Official test vectors are always nice to test against, but I would likely put them off until I do the above. Extracting vectors from an actual implementation could also help you understand their (presumably) ill-described format.

ethindp commented 13 hours ago

There are only 3 ways a MAC can be different: the plaintext is different, the additional data is different, or the key is different. In your case, assuming you’re correctly parsing the message and getting the right ciphertext (and I don’t recall Noise encryption having any additional data), then I would bet the keys are out of sync. Have you tried to print the successive keys you’re using? It may not tell you why stuff breaks, but it may tell you when.

@LoupVaillant So I did try this just now, and yeah, the keys were out of sync (I wasn't implementing S properly). So I fixed that, and now I know the exact problem< the additional data is mismatching, but I don't know the "why".
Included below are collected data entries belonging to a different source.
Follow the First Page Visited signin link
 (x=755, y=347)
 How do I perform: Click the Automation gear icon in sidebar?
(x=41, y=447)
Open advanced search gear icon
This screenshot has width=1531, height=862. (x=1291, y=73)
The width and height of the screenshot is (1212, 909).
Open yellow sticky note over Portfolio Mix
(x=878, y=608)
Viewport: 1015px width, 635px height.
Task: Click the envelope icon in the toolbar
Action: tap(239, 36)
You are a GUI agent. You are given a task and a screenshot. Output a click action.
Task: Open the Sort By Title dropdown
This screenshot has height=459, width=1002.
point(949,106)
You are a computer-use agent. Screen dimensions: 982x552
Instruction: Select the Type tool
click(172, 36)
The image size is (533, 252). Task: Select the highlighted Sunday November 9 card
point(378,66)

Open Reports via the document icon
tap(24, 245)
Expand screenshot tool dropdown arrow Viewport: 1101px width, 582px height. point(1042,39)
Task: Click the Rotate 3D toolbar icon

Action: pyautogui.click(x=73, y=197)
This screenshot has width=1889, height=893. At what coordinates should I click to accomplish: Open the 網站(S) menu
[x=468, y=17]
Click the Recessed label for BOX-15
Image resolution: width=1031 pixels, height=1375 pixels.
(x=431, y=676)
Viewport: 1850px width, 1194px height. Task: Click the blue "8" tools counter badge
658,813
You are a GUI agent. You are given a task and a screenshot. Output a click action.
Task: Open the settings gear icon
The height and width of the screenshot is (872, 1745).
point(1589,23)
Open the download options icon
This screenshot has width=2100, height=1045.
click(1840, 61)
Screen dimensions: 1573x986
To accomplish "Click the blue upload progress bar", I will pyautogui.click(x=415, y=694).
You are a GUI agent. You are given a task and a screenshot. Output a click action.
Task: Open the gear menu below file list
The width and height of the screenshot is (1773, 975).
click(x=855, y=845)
I've added some debugging statements (present in commit eabbe93 of my repository if you would like to have a look) (I would appreciate it, I think I need a second pair of eyes). The debugging statements were just something I very quickly threw together so they aren't fast or pretty or anything. But I've tried comparing my implementation to a Python one (Dissononce), and I'm pretty positive I'm doing the same thing they are, but their example for it is working and mine is not, so color me confused. The additional data is used but only in the handshake: it's the current hash of the symmetric state at the point it's encrypted/decrypted. I can't for the life of me identify why the AD is changing when it shouldn't be.